::: Given entries :::
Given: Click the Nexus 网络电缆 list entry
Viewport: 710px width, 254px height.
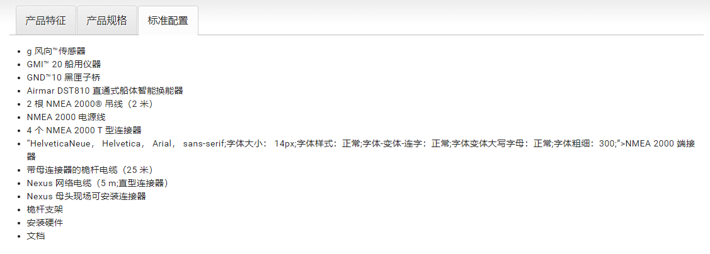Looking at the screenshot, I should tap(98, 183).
:::
::: Given entries :::
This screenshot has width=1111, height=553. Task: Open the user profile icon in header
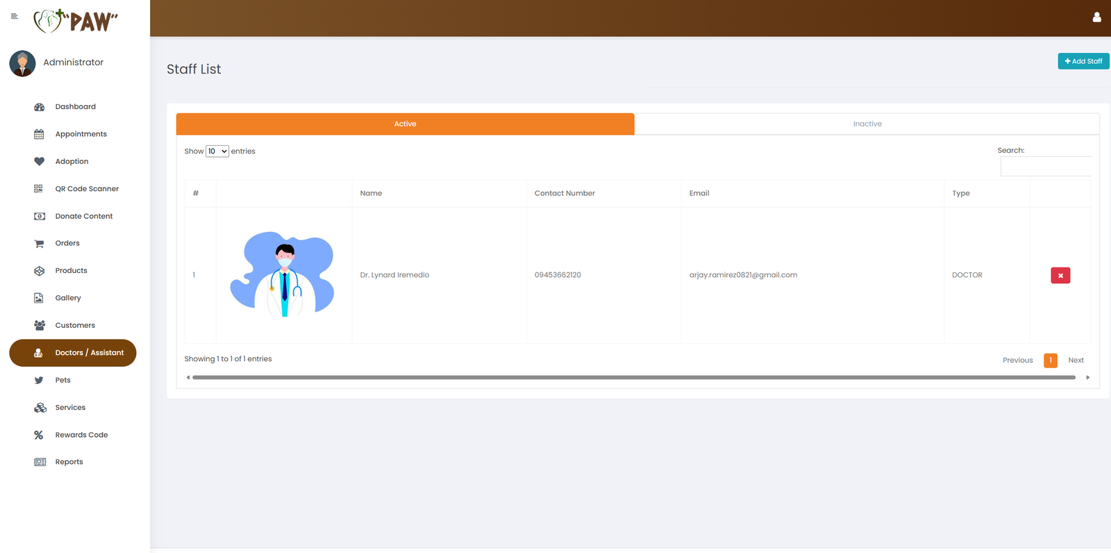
:::
::: Given entries :::
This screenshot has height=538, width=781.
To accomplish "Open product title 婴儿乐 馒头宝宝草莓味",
:::
Prompt >> Please show every line of the entries above that contains the word "This".

Answer box >>
This screenshot has width=1111, height=553. Task: Open the user profile icon in header
This screenshot has height=538, width=781.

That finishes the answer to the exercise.